We sought to determine whether Delta Plus and Delta-V differ from the Delta variant regarding cell entry and neutralization sensitivity by using rhabdoviral pseudotypes, which are adequate models for cell entry of SARS-CoV-2, and previously described monoclonal antibodies and sera/plasma from infected or BNT162b2/Comirnaty vaccinated individuals [8, 9]. The Delta Plus and Delta-V variants entered the Vero and 293T kidney-derived cell lines with similar efficiency as the Delta variant and WT virus (Wuhan/Hu-1/2019 isolate with the D614G mutation) (Fig. 1C). Furthermore, entry of the Delta variant into the lung- and colon-derived cell lines Calu-3 and Caco-2 was enhanced, in keeping with a previous study [8]; an increase in entry efficiency was also observed for the Delta Plus and Delta-V variants (Fig. 1C). The Delta variant was resistant to neutralization by the monoclonal antibody bamlanivimab, whereas Delta Plus was resistant to both bamlanivimab and etesevimab (Fig. 1D), with resistance to the latter most likely due to the K417N mutation [10]. Finally, the Delta variant showed reduced neutralization by antibodies induced by SARS-CoV-2 infection and BNT162b2/Comirnaty vaccination, in agreement with previous findings and in line with data for its parental lineage B.1.617 [2,3,4, 8, 9, 11] and neutralization of the Delta Plus and Delta-V variants was reduced to similar levels (Fig. 1E, F).
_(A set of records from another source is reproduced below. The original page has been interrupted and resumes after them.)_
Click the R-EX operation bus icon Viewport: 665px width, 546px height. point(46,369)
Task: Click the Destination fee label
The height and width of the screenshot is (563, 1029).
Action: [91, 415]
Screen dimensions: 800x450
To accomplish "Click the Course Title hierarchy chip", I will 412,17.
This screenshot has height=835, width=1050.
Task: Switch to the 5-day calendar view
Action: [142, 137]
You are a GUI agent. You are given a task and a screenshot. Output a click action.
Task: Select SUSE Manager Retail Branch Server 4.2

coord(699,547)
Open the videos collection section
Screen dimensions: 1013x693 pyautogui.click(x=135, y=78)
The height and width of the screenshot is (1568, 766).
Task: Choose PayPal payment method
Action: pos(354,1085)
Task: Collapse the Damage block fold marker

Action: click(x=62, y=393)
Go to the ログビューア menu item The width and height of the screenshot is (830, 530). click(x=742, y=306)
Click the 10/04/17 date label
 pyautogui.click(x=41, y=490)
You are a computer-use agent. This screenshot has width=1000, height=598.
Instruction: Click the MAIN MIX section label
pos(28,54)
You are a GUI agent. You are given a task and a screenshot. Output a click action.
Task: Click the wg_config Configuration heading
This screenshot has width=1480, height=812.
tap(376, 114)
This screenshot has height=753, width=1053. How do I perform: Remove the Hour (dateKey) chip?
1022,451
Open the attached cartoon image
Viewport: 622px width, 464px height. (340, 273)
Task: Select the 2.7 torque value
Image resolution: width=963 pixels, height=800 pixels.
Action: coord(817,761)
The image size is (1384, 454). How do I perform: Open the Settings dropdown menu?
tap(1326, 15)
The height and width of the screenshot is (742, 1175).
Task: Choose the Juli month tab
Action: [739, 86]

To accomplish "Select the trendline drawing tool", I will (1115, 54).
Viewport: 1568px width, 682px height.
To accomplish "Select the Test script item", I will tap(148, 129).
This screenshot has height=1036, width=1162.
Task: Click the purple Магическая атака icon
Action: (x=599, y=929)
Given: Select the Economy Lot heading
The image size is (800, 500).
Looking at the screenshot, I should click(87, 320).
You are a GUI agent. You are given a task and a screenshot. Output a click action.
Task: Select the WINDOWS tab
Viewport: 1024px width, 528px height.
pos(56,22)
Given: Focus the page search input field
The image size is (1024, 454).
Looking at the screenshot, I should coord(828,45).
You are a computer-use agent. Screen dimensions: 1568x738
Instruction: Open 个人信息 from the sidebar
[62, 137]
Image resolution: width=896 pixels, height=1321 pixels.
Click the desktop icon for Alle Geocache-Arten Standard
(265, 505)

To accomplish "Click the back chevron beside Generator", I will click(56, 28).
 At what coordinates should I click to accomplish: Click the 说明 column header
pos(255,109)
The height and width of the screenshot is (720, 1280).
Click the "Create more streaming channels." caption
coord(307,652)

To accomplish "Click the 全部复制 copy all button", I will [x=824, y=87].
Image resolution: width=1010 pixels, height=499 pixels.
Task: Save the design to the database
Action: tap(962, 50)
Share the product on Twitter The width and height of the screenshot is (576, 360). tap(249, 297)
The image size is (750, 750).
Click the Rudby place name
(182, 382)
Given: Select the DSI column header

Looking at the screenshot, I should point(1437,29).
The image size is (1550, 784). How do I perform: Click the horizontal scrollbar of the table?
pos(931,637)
Our results reveal no appreciable differences between host cell entry and neutralization sensitivity of the Delta variant and its sublineages, with the notable exception of the Delta Plus variant being resistant to both bamlanivimab and etesevimab, which are used in cocktails for COVID-19 treatment. Although T-cell responses were not analyzed in the present study and confirmation of the data using authentic virus and primary cells is pending, our results suggest that neither the Delta Plus nor the Delta-V variant is associated with an increased threat to convalescent or BNT162b2/Comirnaty vaccinated patients compared to the founder virus. Finally, it is noteworthy that heterologous ChAdOx1 nCov-19/BNT162b2 vaccination might provide particularly robust protection against these viruses [12].